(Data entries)
__________________________________________________

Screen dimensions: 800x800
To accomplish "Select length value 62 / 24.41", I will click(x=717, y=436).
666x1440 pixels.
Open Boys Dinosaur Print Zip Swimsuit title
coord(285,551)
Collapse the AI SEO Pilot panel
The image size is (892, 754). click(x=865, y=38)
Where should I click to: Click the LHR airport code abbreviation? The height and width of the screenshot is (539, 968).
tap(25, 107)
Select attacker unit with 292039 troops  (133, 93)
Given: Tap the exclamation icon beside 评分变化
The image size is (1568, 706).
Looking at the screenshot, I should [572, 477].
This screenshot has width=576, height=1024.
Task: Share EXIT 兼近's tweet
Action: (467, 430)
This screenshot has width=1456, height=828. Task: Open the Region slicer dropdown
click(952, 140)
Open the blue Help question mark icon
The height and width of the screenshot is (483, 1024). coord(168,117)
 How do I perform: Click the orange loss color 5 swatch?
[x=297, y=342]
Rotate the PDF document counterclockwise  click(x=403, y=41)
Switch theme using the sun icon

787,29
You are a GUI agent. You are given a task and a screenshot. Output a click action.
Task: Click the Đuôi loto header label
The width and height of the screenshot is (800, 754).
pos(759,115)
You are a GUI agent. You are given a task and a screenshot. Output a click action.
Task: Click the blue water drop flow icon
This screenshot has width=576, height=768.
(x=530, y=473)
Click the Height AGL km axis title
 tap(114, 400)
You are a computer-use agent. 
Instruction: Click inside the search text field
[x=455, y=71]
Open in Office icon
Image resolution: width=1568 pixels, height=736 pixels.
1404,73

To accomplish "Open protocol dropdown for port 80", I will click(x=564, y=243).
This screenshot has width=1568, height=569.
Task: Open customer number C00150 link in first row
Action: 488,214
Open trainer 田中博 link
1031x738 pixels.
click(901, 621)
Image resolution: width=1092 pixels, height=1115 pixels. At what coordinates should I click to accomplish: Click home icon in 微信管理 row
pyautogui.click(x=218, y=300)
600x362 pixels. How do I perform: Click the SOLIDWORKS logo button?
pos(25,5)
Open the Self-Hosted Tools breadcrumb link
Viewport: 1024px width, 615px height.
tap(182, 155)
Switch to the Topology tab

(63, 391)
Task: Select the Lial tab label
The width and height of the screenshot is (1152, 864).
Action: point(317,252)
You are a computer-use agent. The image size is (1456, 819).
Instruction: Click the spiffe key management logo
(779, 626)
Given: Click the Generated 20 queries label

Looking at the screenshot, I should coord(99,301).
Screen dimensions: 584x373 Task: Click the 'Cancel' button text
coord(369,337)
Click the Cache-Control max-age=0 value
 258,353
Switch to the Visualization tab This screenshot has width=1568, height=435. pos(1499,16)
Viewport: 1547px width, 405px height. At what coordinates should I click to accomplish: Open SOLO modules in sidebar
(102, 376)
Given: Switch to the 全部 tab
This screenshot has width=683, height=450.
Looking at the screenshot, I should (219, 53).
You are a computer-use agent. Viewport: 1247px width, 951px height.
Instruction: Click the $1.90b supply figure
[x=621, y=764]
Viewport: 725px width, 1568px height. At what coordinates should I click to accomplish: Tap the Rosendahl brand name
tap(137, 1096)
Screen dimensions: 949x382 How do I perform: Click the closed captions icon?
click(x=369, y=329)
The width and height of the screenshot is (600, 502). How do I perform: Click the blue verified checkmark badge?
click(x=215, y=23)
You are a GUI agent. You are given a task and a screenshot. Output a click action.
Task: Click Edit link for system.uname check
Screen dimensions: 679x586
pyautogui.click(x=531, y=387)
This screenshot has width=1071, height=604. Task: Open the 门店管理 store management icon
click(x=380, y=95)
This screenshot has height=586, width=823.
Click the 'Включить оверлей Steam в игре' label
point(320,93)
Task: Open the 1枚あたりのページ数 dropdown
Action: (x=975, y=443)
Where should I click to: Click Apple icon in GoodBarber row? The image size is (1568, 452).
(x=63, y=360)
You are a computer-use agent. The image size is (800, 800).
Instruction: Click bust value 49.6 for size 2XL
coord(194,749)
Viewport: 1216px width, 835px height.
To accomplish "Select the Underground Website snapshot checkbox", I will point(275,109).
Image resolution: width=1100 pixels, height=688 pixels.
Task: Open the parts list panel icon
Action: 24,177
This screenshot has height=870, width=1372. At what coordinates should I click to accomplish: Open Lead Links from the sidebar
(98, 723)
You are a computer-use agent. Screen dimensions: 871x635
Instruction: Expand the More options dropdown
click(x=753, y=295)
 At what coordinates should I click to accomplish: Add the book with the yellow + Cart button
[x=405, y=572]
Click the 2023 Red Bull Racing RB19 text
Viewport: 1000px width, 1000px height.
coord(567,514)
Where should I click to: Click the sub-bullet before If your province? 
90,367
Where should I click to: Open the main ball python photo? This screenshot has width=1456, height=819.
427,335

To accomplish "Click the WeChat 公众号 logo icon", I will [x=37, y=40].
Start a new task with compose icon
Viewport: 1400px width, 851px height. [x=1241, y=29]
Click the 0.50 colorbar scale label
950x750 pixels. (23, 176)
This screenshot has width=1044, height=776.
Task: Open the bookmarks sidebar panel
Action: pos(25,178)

__________________________________________________

Only the lines from the one containing "Start a new task with compose icon" to the end of the records should be repeated, exactly as they appear.

- **EXERCISE SOLUTION**
Start a new task with compose icon
Viewport: 1400px width, 851px height. [x=1241, y=29]
Click the 0.50 colorbar scale label
950x750 pixels. (23, 176)
This screenshot has width=1044, height=776.
Task: Open the bookmarks sidebar panel
Action: pos(25,178)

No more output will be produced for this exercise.